Format every row below as a numbered list, skipping blank lines and leaving the pictures out.
-- START RECORDED DATA --
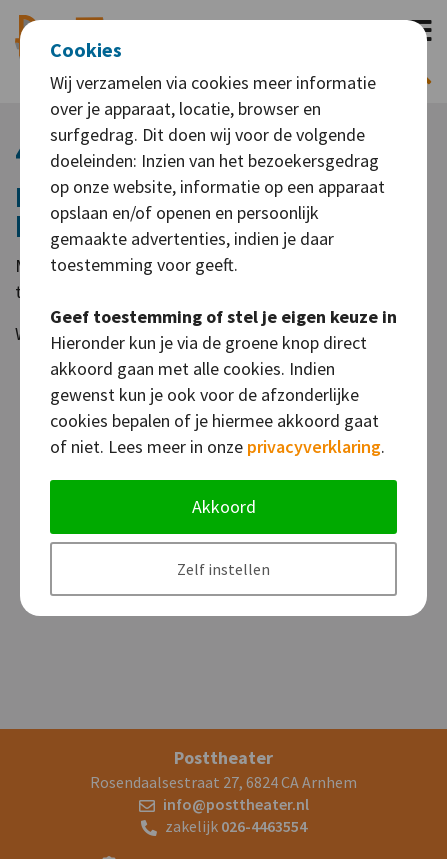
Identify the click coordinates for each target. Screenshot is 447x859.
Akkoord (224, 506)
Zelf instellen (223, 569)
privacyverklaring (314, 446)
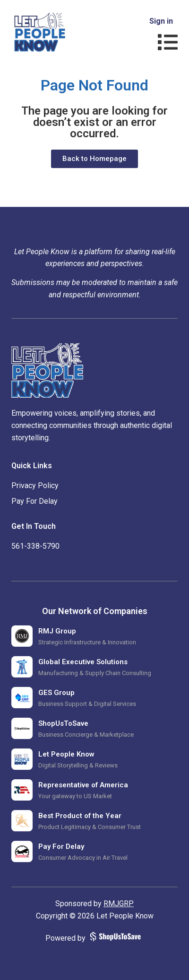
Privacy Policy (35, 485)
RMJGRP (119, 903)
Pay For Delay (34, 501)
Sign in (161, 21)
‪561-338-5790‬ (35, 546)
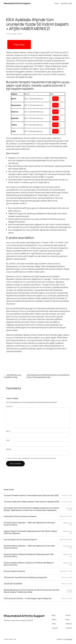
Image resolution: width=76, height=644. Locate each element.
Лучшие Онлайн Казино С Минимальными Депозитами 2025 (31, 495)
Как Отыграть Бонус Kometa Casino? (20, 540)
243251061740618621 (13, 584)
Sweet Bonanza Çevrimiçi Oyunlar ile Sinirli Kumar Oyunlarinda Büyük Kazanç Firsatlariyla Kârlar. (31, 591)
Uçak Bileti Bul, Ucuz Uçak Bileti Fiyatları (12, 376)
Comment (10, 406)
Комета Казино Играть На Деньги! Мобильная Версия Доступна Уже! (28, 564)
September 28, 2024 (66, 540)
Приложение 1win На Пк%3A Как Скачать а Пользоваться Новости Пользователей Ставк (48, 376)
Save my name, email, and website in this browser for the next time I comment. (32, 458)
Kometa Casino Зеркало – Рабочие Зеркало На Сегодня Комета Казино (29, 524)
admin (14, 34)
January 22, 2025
-- END RECORDED DATA --
= EXERCISE OUTPUT =
1. Identify the click coordinates for each target. Screenshot is 447x859.
2. Akkoord (224, 506)
3. Zelf instellen (223, 569)
4. privacyverklaring (314, 446)
5. Privacy Policy (35, 485)
6. RMJGRP (119, 903)
7. Pay For Delay (34, 501)
8. Sign in (161, 21)
9. ‪561-338-5790‬ (35, 546)
10. Image resolution: width=76, height=644. Locate each element.
11. Лучшие Онлайн Казино С Минимальными Депозитами 2025 (31, 495)
12. Как Отыграть Бонус Kometa Casino? (20, 540)
13. 243251061740618621 (13, 584)
14. Sweet Bonanza Çevrimiçi Oyunlar ile Sinirli Kumar Oyunlarinda Büyük Kazanç Firsatlariyla Kârlar. (31, 591)
15. Uçak Bileti Bul, Ucuz Uçak Bileti Fiyatları (12, 376)
16. Comment (10, 406)
17. Комета Казино Играть На Деньги! Мобильная Версия Доступна Уже! (28, 564)
18. September 28, 2024 (66, 540)
19. Приложение 1win На Пк%3A Как Скачать а Пользоваться Новости Пользователей Ставк (48, 376)
20. Save my name, email, and website in this browser for the next time I comment. (32, 458)
21. Kometa Casino Зеркало – Рабочие Зеркало На Сегодня Комета Казино (29, 524)
22. admin (14, 34)
23. January 22, 2025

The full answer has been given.